One of the most surprising discoveries of the Lovell Telescope was the finding of pulsars in globular star clusters. Globular clusters are spherical swarms of hundreds of thousands of old stars. Because the clusters are among the oldest objects in the Galaxy, astronomers had assumed that any pulsars would have faded away long ago. So in 1986 it came as a great surprise when the Lovell Telescope discovered a millisecond pulsar in a cluster known as Messier 28. Many other globular clusters are now known to harbour pulsars (as many as eleven in one cluster) and it is believed they have been recycled in binary star systems formed by chance encounters between the close-packed stars in the cores of the clusters.

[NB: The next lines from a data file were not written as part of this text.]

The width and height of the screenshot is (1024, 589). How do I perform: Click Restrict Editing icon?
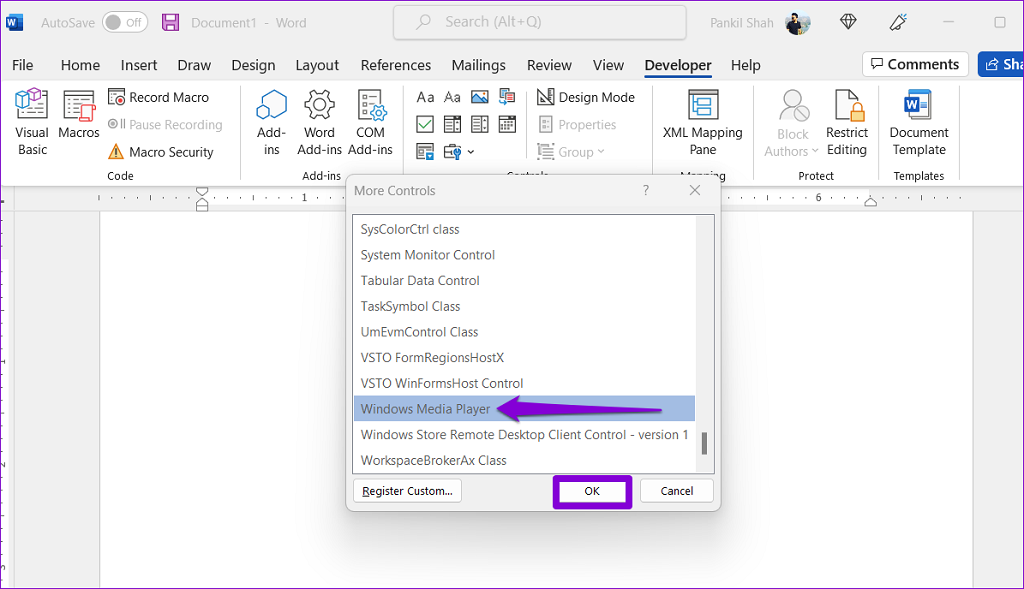[846, 122]
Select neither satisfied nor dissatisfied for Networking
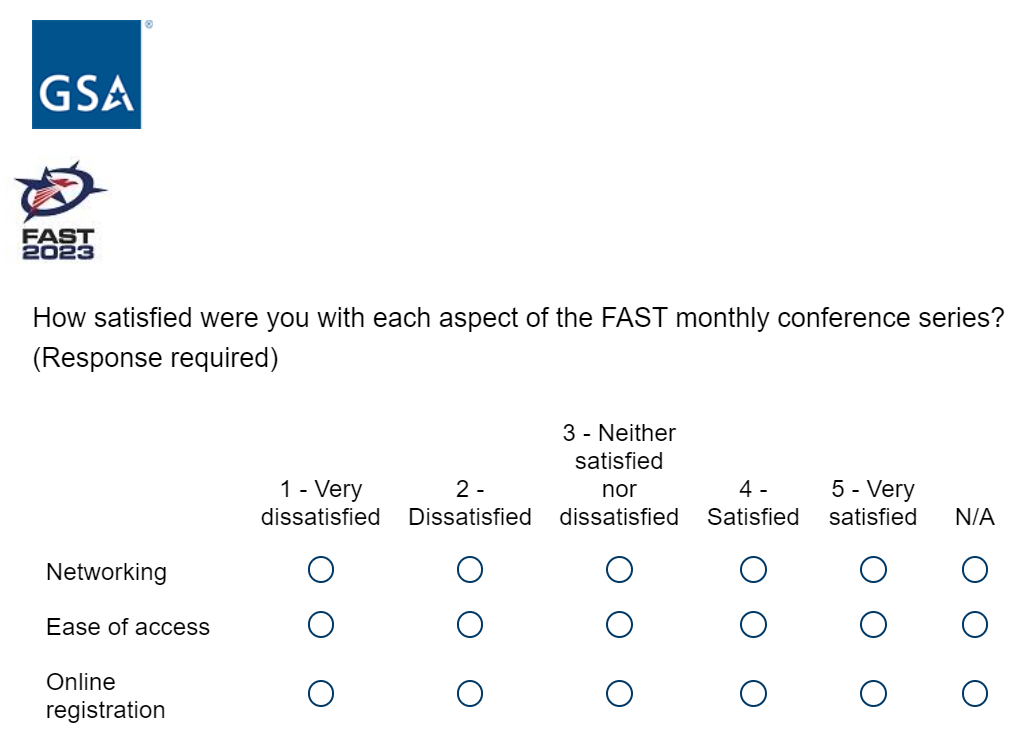Screen dimensions: 1036x729 (619, 570)
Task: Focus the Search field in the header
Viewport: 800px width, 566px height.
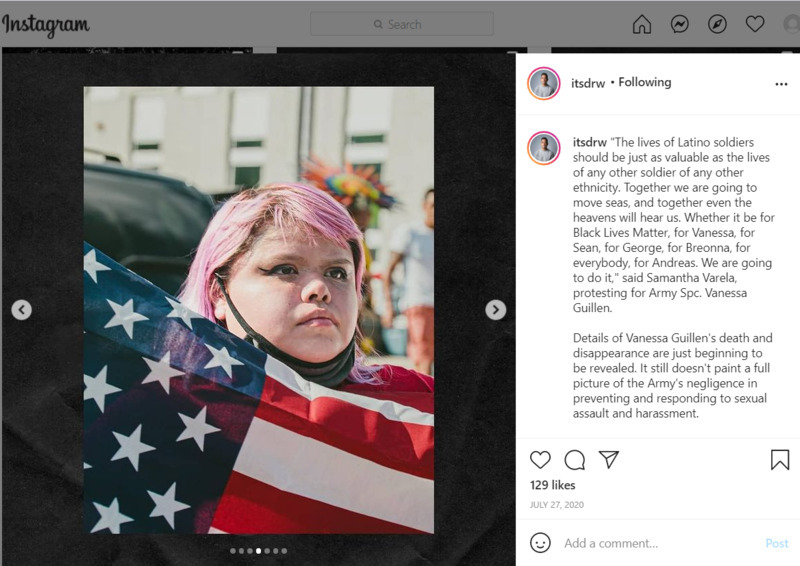Action: coord(402,24)
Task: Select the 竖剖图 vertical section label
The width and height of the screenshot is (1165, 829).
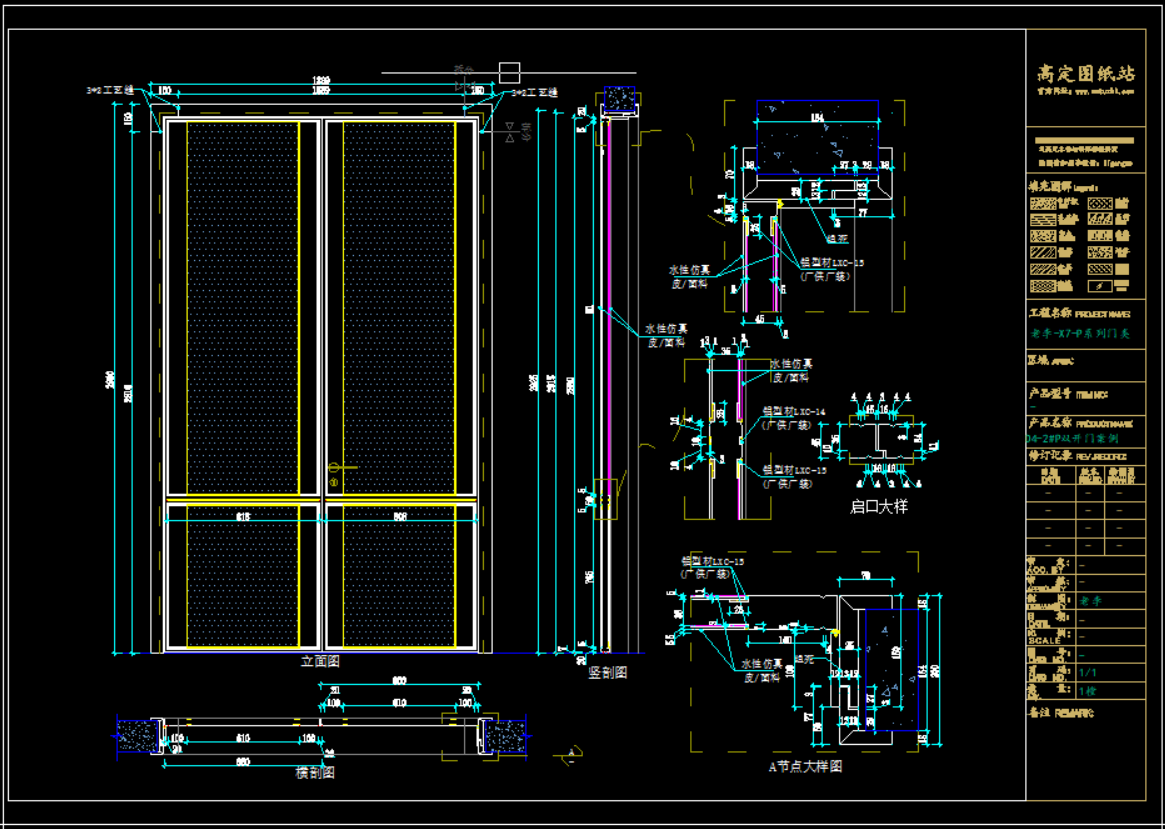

This globular cluster, 47 Tucanae, contains no less than 11 pulsars

Interferometry also has its part to play in pulsar work. With the Lovell Telescope linked into MERLIN, Jodrell Bank astronomers can measure precise positions of pulsars. Over a period of years the positions of the nearer pulsars are seen to be changing as they move across the sky. Astronomers were very surprised to find that about half of all new-born pulsars are moving so fast that they will escape the gravitational pull of our Galaxy and be lost in the darkness of intergalactic space.

A not so new star

On 19 February 1992 a bright, new star appeared in the constellation of Cygnus. Although called a nova, it was not really a new star at all, but a very faint star which had suddenly flared up, increasing its brightness by many thousands of times.

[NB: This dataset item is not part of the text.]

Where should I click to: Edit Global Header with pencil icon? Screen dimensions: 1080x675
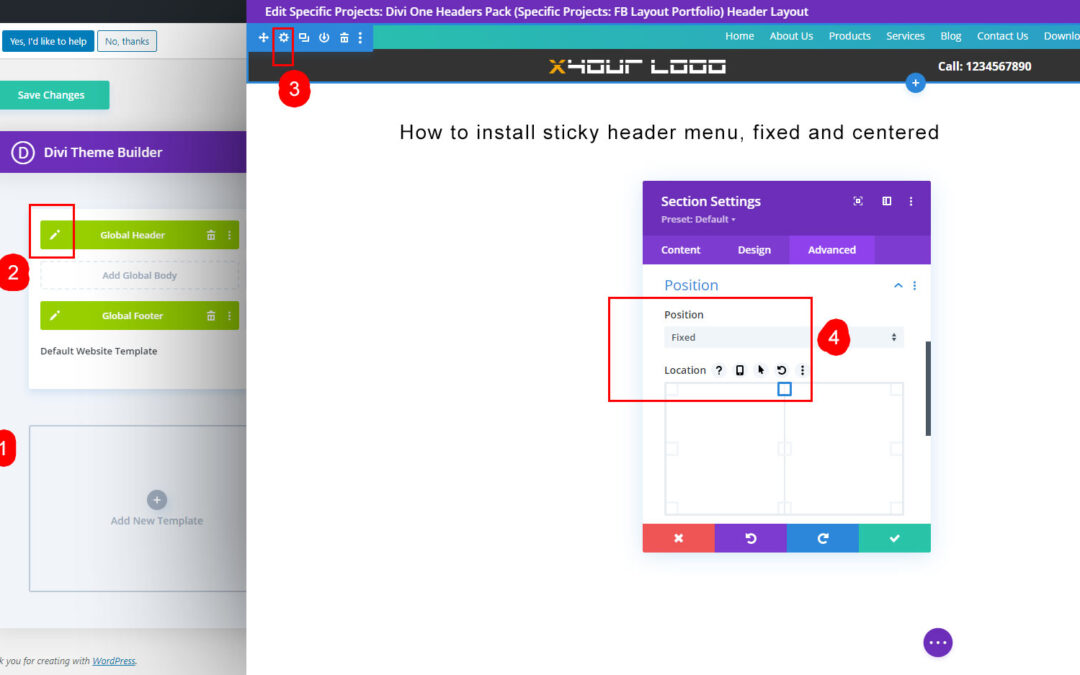(55, 235)
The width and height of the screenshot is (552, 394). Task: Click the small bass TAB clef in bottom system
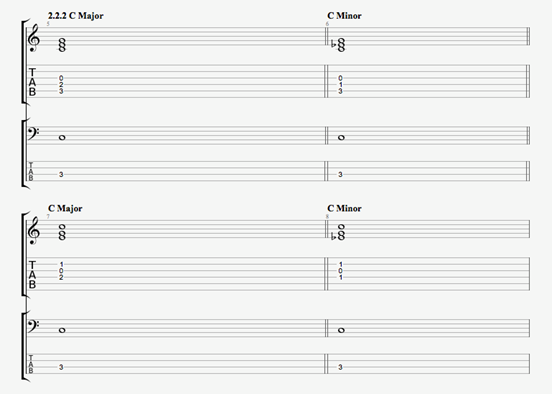(x=31, y=364)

Astronomers now believe that a nova consists of two stars in tight orbits around each other. The normal star, the one we can see, is accompanied by a tiny, invisible white dwarf (see box below). The stars are so close together that gas from the normal star spills over and falls towards the dwarf, forming a swirling disk of material around it. If this disk becomes unstable, large amounts of gas can suddenly drop on to the white dwarf causing a thermonuclear explosion that we see as a nova.

Novae are completely unpredictable and astronomers have to seize the opportunity to observe them when they can. About 80 days after the explosion of the nova in Cygnus the expanding cloud of hot gas had grown big enough for MERLIN to resolve it, the first radio telescope to do so. High-resolution observations showed that the gas cloud was not round but elongated. This may show the orientation of the binary system. The early images show a temperature of 7000-10 000 C, but in later observations the temperature had risen towards 100 000 C. This is a startling result and indicates that the hot gas emitting the radio waves must have received energy directly from the thermonuclear explosions.

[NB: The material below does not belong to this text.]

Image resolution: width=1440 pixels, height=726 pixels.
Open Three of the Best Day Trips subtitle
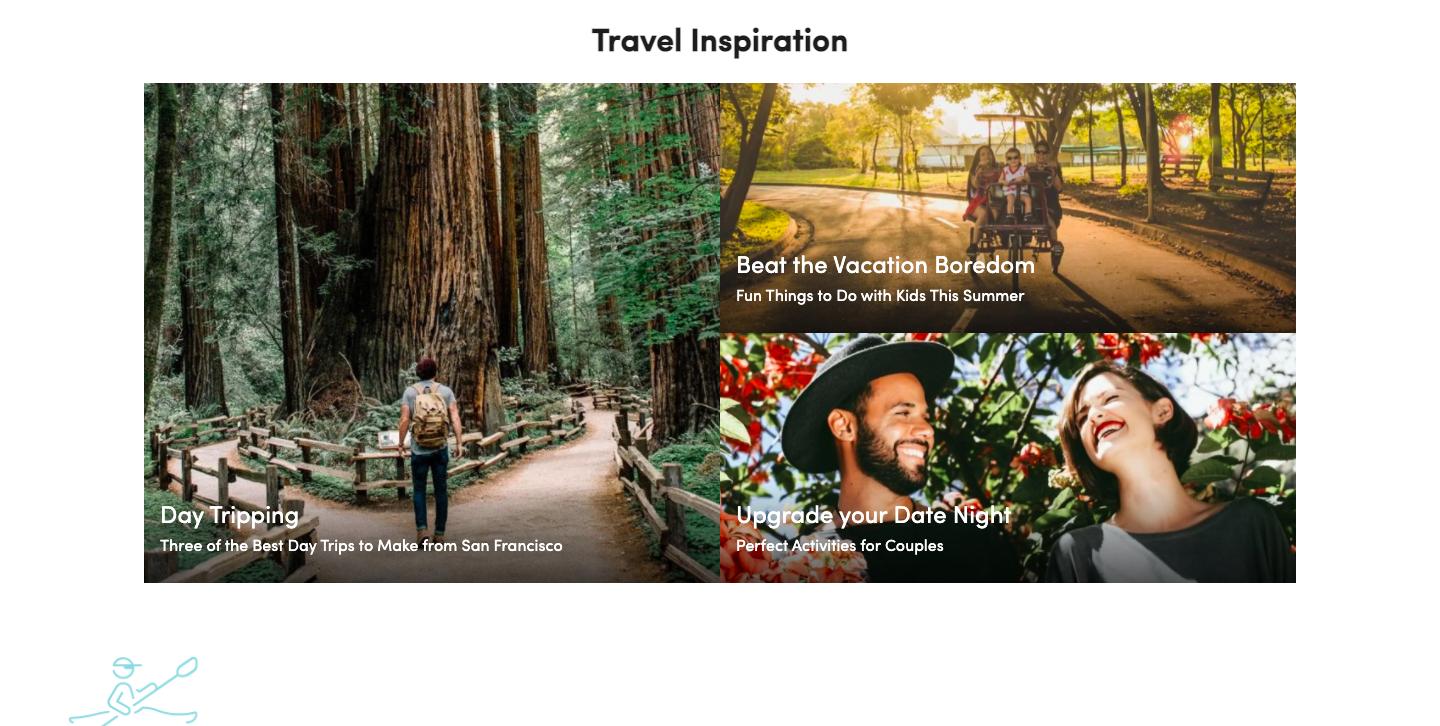(x=361, y=546)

Just over three seconds of pulses from the pulsar PSR 0329+54 observed with the Lovell Telescope

Though nova explosions are vastly more powerful than anything seen on Earth, they are dwarfed by much rarer supernova explosions, in which an entire star is disrupted and its matter is blown into space.

Lives of the Stars

The birth, life and death of stars are complex processes, but we now have a good idea of what happens throughout the life of a star. Stars are born out of vast clouds of cold dust and gas. A large enough cloud will contract under its own weight, shrinking and heating until it starts to shine as a protostar. As the core reaches 10 million degrees C, nuclear reactions begin and the outpouring of energy halts the contraction.

Hydrogen is the nuclear fuel that powers most stars, and for most of their lives stars steadily convert hydrogen to helium just as the Sun is doing today. When the hydrogen runs out, the star swells to become a gaint, and more complex energy-producing reactions continue in the core.

What happens the depends on the mass of the star. A heavier star eventually explodes as a supernova, producing a glowing mass of debris (a supernova remnant) with a rapidly spinning pulsar at its centre. A less massive star, like the Sun, puffs off its outer layers and ends its life as a compact, burned-out hot cinder known as a white dwarf.

The Pleiades, a cluster of young stars still partly shrouded in the dust and gas out of which they were born.